The item was discussed in the middle of a social media campaign filled with false accusations and comments alongside hundreds of calls and emails from people who were against and also in favor of including the anti-racism instruction in the curriculum.

Massive posts on Facebook and WhatsApp in the days prior to the voting were spreading lies and misinformation about the anti-racism instruction.
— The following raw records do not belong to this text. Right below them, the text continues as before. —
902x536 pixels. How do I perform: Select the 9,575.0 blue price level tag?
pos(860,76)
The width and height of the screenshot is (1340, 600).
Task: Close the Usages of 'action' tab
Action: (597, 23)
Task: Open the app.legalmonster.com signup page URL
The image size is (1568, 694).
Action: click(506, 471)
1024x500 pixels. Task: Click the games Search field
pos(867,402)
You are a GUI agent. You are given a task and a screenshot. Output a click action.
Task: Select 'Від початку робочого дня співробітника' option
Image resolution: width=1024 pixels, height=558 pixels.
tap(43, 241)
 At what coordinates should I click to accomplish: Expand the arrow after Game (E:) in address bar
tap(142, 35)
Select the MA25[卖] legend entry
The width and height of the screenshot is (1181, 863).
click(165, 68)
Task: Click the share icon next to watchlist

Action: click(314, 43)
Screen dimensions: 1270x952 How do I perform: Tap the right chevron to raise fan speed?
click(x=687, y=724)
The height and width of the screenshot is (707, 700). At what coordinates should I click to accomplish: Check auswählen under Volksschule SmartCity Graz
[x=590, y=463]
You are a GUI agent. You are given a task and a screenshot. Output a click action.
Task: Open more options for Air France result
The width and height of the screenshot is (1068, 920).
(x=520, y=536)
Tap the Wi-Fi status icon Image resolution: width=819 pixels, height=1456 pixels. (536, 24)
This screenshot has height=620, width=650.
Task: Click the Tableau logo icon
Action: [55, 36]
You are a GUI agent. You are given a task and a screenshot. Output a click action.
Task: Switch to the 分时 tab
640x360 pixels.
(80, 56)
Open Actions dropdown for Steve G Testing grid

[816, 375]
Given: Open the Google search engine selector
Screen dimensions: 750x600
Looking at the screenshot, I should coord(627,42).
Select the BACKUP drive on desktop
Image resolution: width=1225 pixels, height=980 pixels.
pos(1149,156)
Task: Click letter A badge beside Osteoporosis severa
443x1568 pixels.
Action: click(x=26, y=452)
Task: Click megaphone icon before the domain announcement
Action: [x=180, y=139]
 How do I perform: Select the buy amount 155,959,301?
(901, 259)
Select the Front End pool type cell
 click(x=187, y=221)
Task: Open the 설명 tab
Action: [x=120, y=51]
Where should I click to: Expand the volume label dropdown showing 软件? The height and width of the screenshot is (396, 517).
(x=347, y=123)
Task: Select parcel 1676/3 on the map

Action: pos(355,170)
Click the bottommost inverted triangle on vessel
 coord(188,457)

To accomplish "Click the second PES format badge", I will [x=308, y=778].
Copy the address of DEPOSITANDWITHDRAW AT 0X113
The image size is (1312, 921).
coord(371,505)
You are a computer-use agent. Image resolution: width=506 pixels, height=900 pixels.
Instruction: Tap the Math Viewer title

Some of them accused members of “trying to indoctrinate children”. 

The posts also preyed on homophobic fears, saying the new courses would focus on homosexuality, transgender people and that “children should have the right to choose how and with whom to live”, as reported by the Miami Herald. 

“Hundreds of calls have been fielded up here in this office yesterday and today as well, frankly with the characterization of many of us, including me, that was less than tasteful, very often insulting and breaching some of the values that we profess,” said about this Superintendent Alberto Carvalho.

But despite all the confusion, the only truth is that board member Dorothy Bendross-Mindingall’s proposal, that later became an item to be voted, had the purpose of requesting the school district to review curriculum-based options that address racism and cultural understanding.

The proposal also included to establish a student-led task force that reported to the board and to develop or enhance anti-racism curriculum.

“It is hard to take a stance that talks about the wrongs of 400-plus years, and I know what people are going to say ‘Well, I didn’t do it. It wasn’t my fault.’ But what is it that we do? What do we tell our children?” said Dorothy Bendross-Mindingall, one of two black board members.